Files still present and unchanged need not be listed, hence an empty log file would represent an entirely successful fixity check.

Command line functions

We propose a new command line utility, fixity. In the following, manifests and other files may be referenced by pathnames (relative and absolute), HTTP URLs, SSH-style paths ([user@]host:path), SSH URLs (ssh://[user@]host/path), and possibly other protocols and storage API naming methods. The options listed below are suggestive, not exhaustive.

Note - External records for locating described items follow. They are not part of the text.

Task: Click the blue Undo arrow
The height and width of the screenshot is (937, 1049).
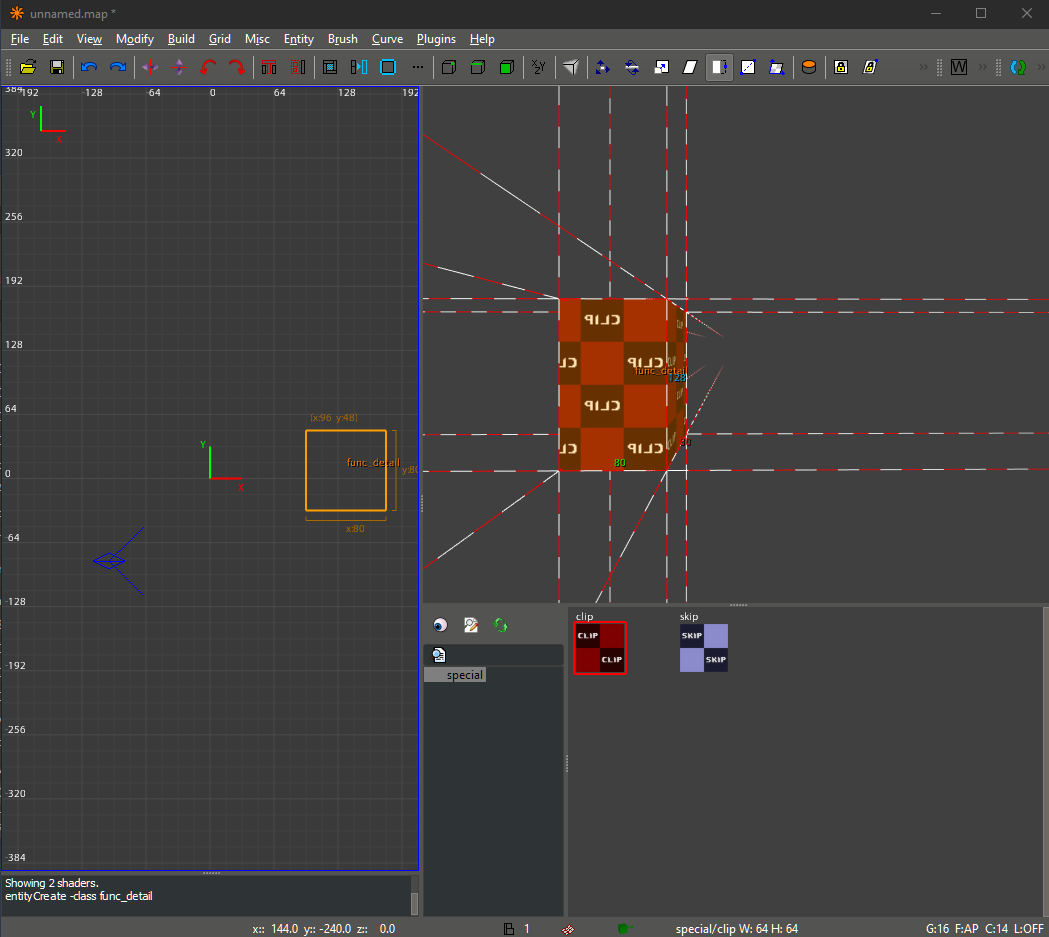Action: (x=89, y=67)
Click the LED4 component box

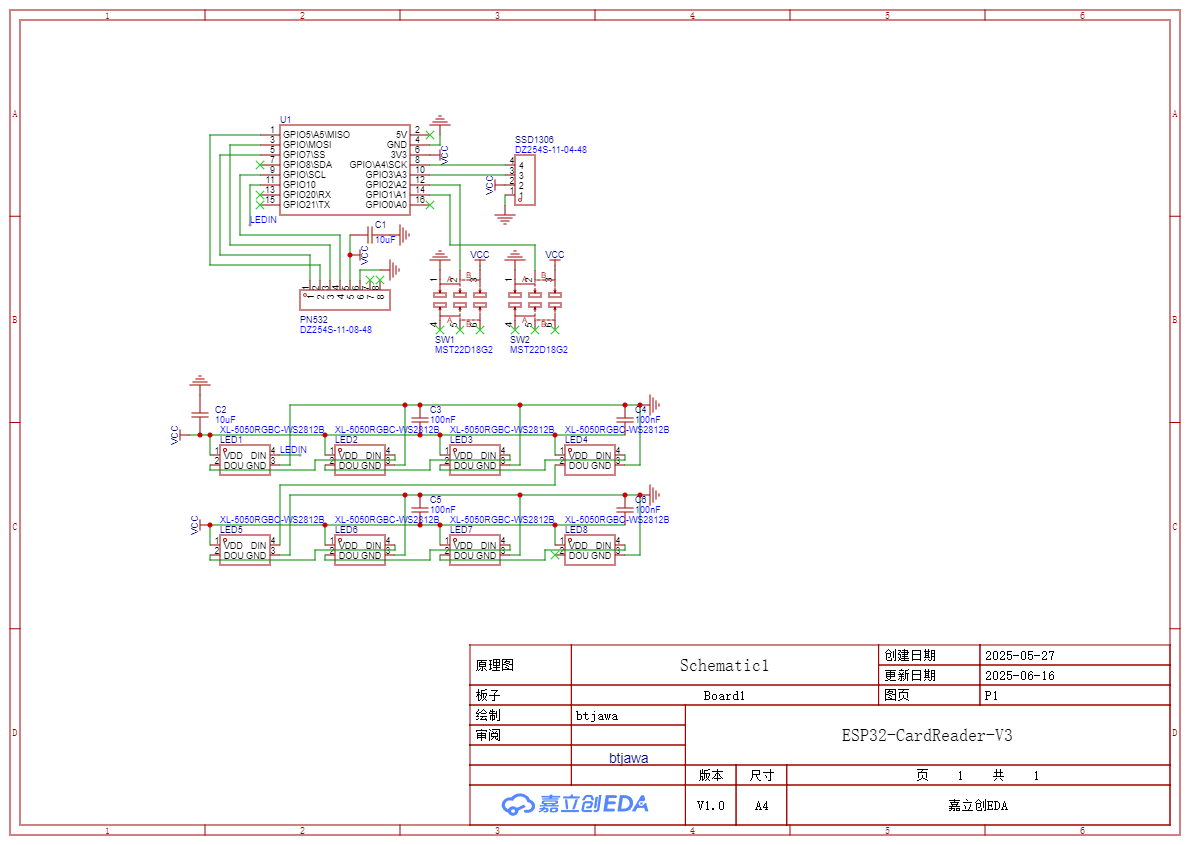590,460
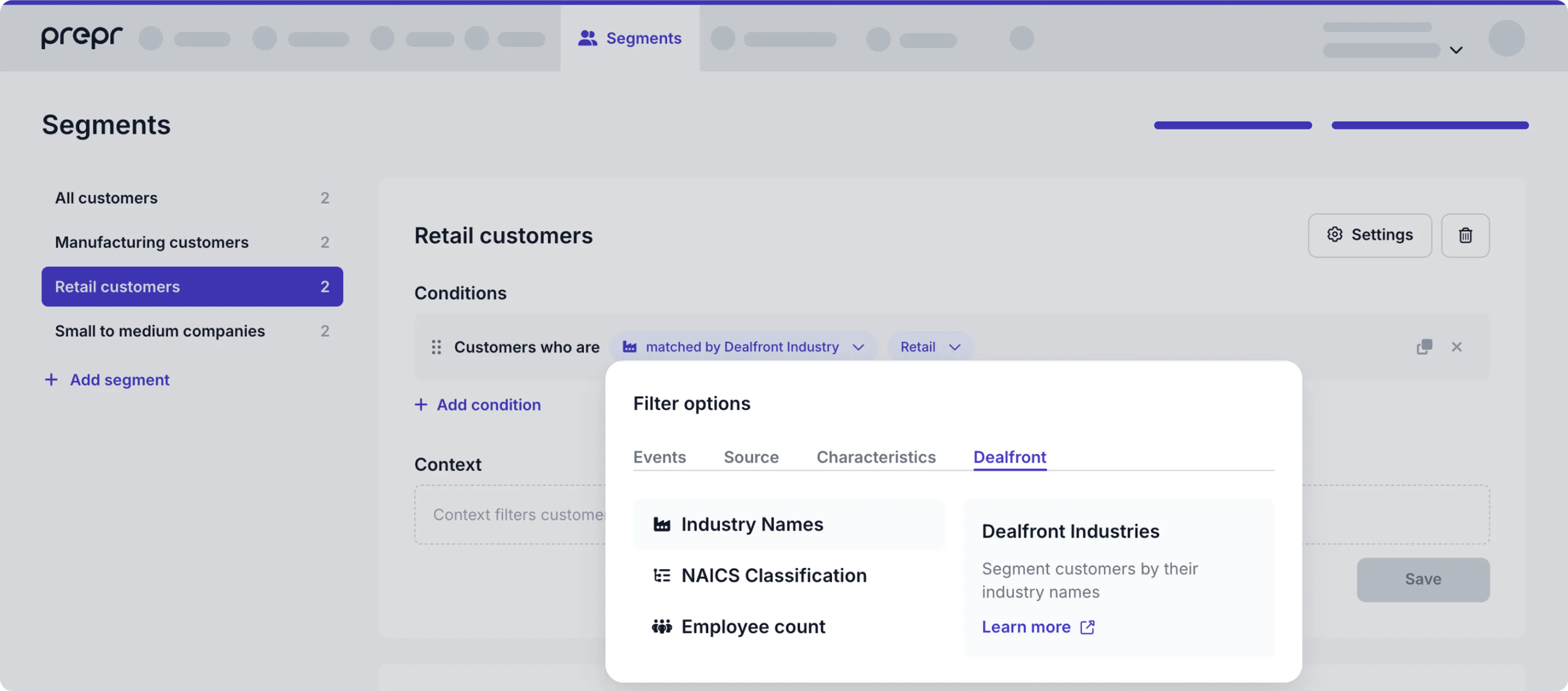1568x691 pixels.
Task: Click the Save button
Action: point(1423,579)
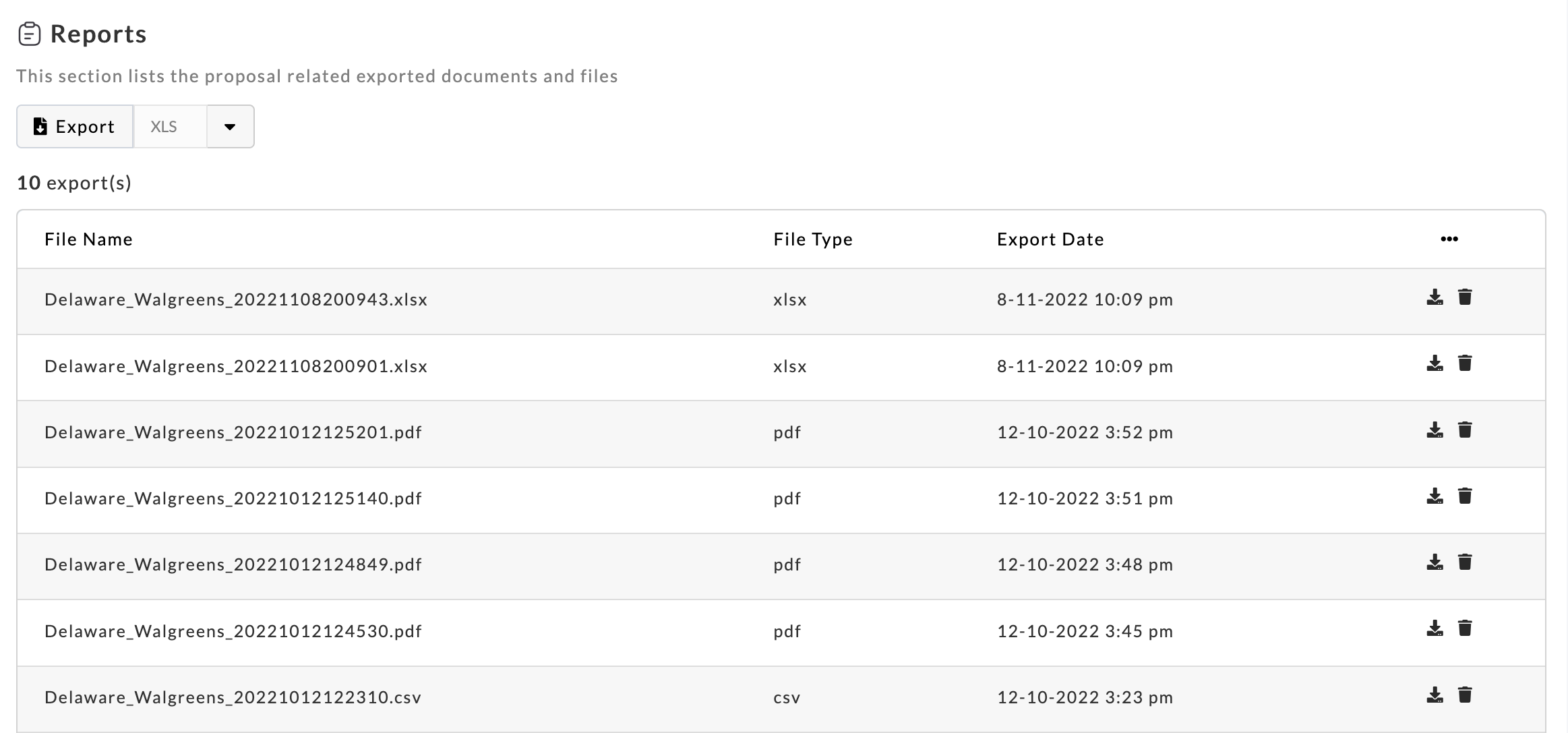Click the File Name column header

point(88,239)
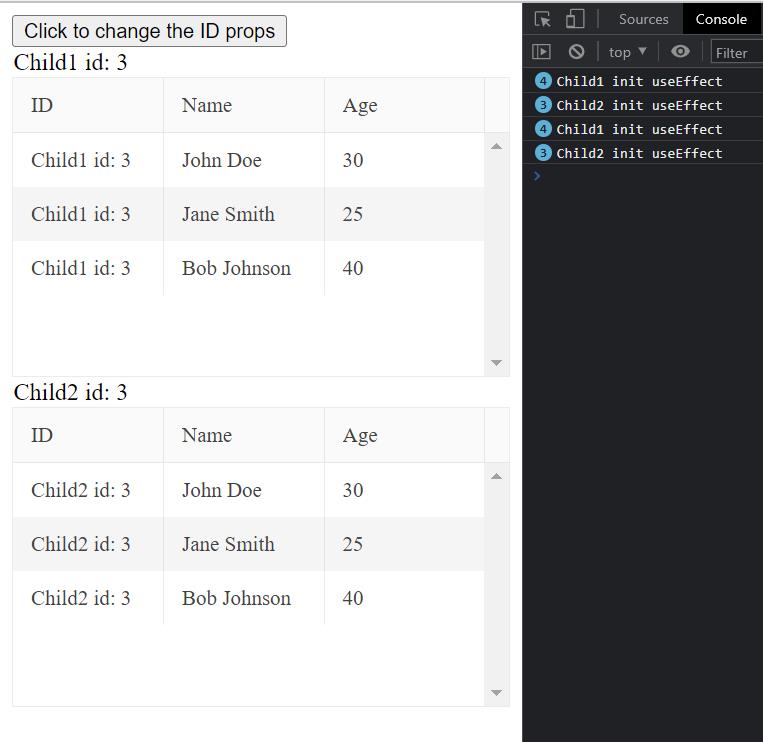Select the Jane Smith row in first table
The height and width of the screenshot is (742, 763).
[228, 214]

fixity create manifest filesets...

Create and populate a manifest with files in the named filesets. Recursive descent into directories is implied.

--relative
Record pathnames relative to the including fileset.
--algorithm md5|sha1|etc
The checksum algorithm to use.
--wait n
Wait n seconds between computing checksums.
fixity verify manifest

Check the integrity of the files listed in the manifest and output a log file. The log file can be fed back to fixity; see below.

--root path
Add a root directory to relative pathnames.
--replacepath from to
Perform regular expression-based path prefix replacement.
--email address
Email the log file.
fixity update manifest log

Update a manifest given a log file.

--ignore A|M|R
Ignore additions/modifications/removals.
fixity backup manifest destination
Copy a manifest to an external location, e.g., to a remote system or a web email account or web storage service. This verb is obviously an outlier compared to the others, since it is not actually processing a manifest in any way, just copying it. But the integrity of manifests themselves is critical to the overall integrity of the fixity process, and replication of critical information on distributed, heterogeneous storage systems must be convenient for it to be implemented as a standard practice.

Conclusion

The above functions and options provide the basis for a simple integrity checking system.